The listing below holds a line with "Given: Click the save disk icon in sidebar" and a line with "The image size is (608, 342).". Reproduce those two lines exactly, plus everything between them.

Exercise input:
======
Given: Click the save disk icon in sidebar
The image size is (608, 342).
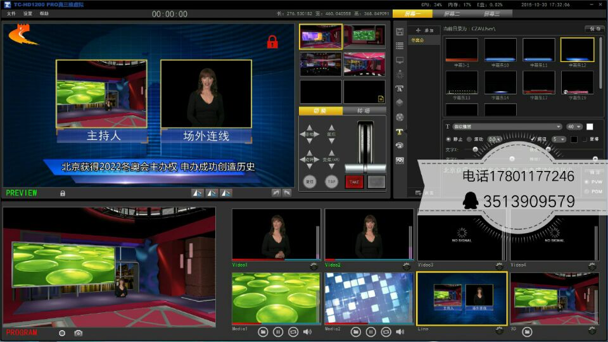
======
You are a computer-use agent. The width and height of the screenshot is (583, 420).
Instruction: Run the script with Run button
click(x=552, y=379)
======
Response below:
Given: Click the save disk icon in sidebar
The image size is (608, 342).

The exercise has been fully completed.